In data management solutions and publishing scenarios there is a need to route documents based on metadata of a file. For example, there is a scanner that scans documents and puts the documents in a shared folder and from there on a utility looks at the document metadata and routes it to the appropriate folder. In SharePoint 2013, extracting metadata of Microsoft Office documents is fairly straightforward. But the metadata of a PDF file is not extracted automatically. In this article, we will see how, by using the iTextSharp library, we can easily extract the metadata of a PDF file.
Step 1: Using the GacUtil.exe, install the iTextSharp.dll in the GAC. The latest iTextSharp can be downloaded from
here.
Step 2: Create a new column called "Metadata" and make it a "Multiline" type as shown below.
Step 3: Create a new blank project for SharePoint 2013 as in the following:
Step 4: Create an Event Receiver as shown below. Choose "Document Library" --> "Add Item Event" and "Item Updating Event".
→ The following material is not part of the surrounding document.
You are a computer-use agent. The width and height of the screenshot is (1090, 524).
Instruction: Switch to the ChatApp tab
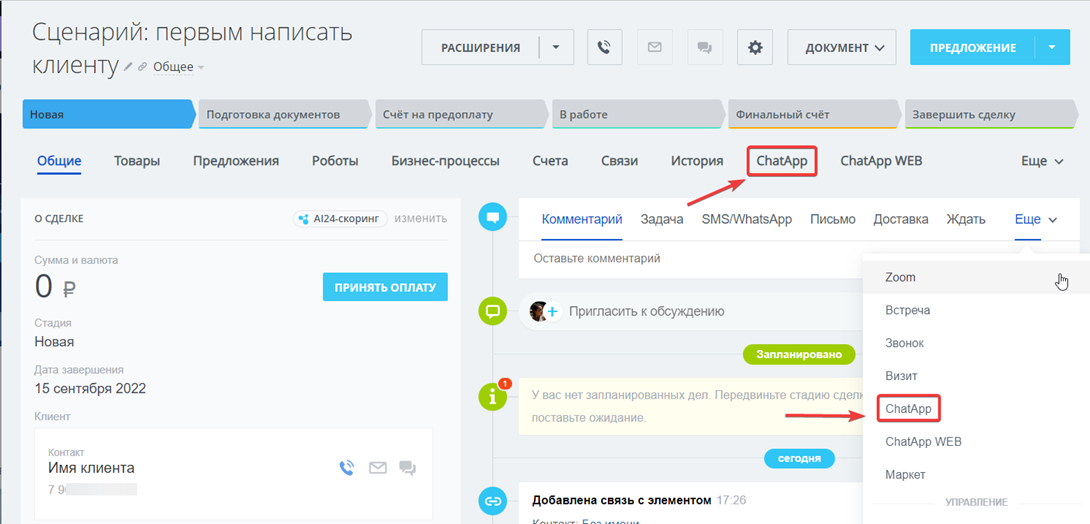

Step 5: Add a reference to the iTextSharp library and add the following lines of code:
using iTextSharp.text.pdf;
using System.Collections.Generic;
Step 6: In the ItemAdded event add the following lines of code. Please note that this code will only run for document libraries where you have added the additional "Metadata" columns since that is hardcoded as shown below.
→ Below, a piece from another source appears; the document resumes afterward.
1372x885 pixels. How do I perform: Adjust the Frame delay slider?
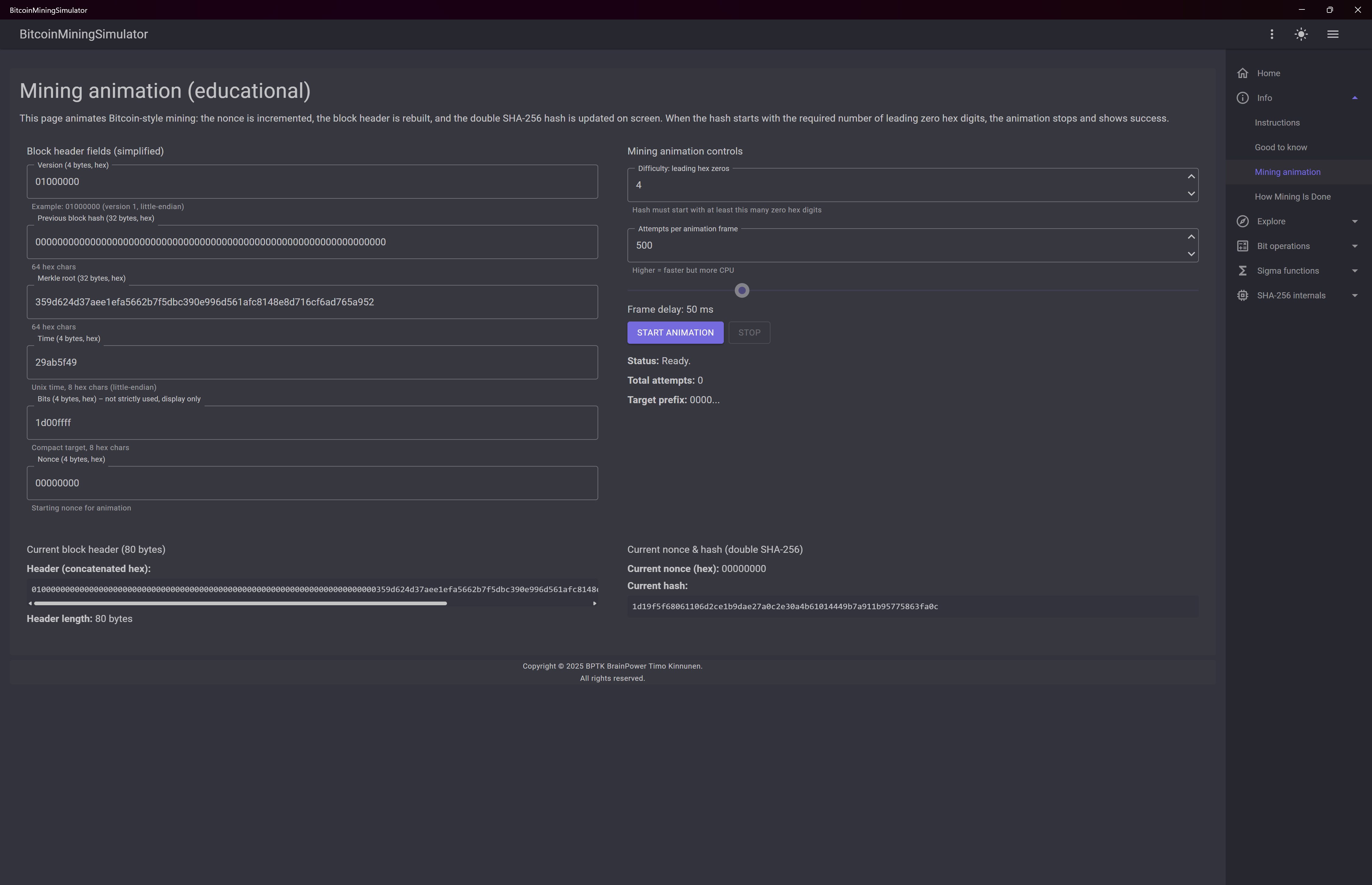(x=741, y=290)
base.ItemAdded(properties);
SPFile f = properties.ListItem.File;
SPListItem currentItem = properties.ListItem;
if (f.Name.EndsWith(".pdf"))
{
byte[] pdfIn = f.OpenBinary();
PdfReader pr = new PdfReader(pdfIn);
string meta = "";
foreach (KeyValuePair<string, string> pair in pr.Info)
{
meta = meta + pair.Key + " = " + pair.Value + ";";
}
currentItem["Metadata"] = meta;
currentItem.SystemUpdate();
}
Step 7: For the ItemUpdating event add the following lines of code:
base.ItemUpdating(properties);
properties.ListItem["Metadata"] = properties.AfterProperties["Metadata"];
Step 8: Now you can either debug the code or deploy and test it. The following are the test results.
Please note that you need to refresh the page to see the results.
This code can be tweaked as per requirements and new columns and values can be added to the list based on the metadata of a document, or only a fixed set of metadata can be read. You can even write a timer job that looks at the common folder and read metadata and route documents. I hope this helps.